* Begin *

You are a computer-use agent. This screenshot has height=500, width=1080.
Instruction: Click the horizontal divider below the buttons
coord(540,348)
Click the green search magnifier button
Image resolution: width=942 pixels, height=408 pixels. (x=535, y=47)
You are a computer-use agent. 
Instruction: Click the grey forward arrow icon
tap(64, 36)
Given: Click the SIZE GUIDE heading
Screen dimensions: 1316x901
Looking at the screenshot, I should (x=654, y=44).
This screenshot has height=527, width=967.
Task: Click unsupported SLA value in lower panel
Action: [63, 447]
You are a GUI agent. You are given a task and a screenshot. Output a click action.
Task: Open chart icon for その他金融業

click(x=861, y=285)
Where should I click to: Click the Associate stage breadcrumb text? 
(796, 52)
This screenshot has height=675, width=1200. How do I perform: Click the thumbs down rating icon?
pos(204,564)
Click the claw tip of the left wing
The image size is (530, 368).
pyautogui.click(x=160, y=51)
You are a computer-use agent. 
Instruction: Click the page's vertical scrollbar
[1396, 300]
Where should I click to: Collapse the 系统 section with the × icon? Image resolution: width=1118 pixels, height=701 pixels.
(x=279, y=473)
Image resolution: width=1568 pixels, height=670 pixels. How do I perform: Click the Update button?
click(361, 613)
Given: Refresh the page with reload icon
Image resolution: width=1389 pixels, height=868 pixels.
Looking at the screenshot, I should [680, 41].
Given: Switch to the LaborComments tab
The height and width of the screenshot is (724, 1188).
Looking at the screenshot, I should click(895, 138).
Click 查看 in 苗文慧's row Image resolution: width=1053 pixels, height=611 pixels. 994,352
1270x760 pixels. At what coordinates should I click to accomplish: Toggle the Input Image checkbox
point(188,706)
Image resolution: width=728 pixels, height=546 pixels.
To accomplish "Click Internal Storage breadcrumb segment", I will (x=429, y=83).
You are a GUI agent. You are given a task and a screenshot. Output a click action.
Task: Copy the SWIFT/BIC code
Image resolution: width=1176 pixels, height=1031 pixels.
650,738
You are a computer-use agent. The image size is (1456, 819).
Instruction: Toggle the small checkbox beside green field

* End *

■ Written instruction
Reproduce all of the items above verbatim, keeping each line as it stands.

■ Result of the exercise
You are a computer-use agent. This screenshot has height=500, width=1080.
Instruction: Click the horizontal divider below the buttons
coord(540,348)
Click the green search magnifier button
Image resolution: width=942 pixels, height=408 pixels. (x=535, y=47)
You are a computer-use agent. 
Instruction: Click the grey forward arrow icon
tap(64, 36)
Given: Click the SIZE GUIDE heading
Screen dimensions: 1316x901
Looking at the screenshot, I should (x=654, y=44).
This screenshot has height=527, width=967.
Task: Click unsupported SLA value in lower panel
Action: [63, 447]
You are a GUI agent. You are given a task and a screenshot. Output a click action.
Task: Open chart icon for その他金融業

click(x=861, y=285)
Where should I click to: Click the Associate stage breadcrumb text? 
(796, 52)
This screenshot has height=675, width=1200. How do I perform: Click the thumbs down rating icon?
pos(204,564)
Click the claw tip of the left wing
The image size is (530, 368).
pyautogui.click(x=160, y=51)
You are a computer-use agent. 
Instruction: Click the page's vertical scrollbar
[1396, 300]
Where should I click to: Collapse the 系统 section with the × icon? Image resolution: width=1118 pixels, height=701 pixels.
(x=279, y=473)
Image resolution: width=1568 pixels, height=670 pixels. How do I perform: Click the Update button?
click(361, 613)
Given: Refresh the page with reload icon
Image resolution: width=1389 pixels, height=868 pixels.
Looking at the screenshot, I should [680, 41].
Given: Switch to the LaborComments tab
The height and width of the screenshot is (724, 1188).
Looking at the screenshot, I should click(895, 138).
Click 查看 in 苗文慧's row Image resolution: width=1053 pixels, height=611 pixels. 994,352
1270x760 pixels. At what coordinates should I click to accomplish: Toggle the Input Image checkbox
point(188,706)
Image resolution: width=728 pixels, height=546 pixels.
To accomplish "Click Internal Storage breadcrumb segment", I will (x=429, y=83).
You are a GUI agent. You are given a task and a screenshot. Output a click action.
Task: Copy the SWIFT/BIC code
Image resolution: width=1176 pixels, height=1031 pixels.
650,738
You are a computer-use agent. The image size is (1456, 819).
Instruction: Toggle the small checkbox beside green field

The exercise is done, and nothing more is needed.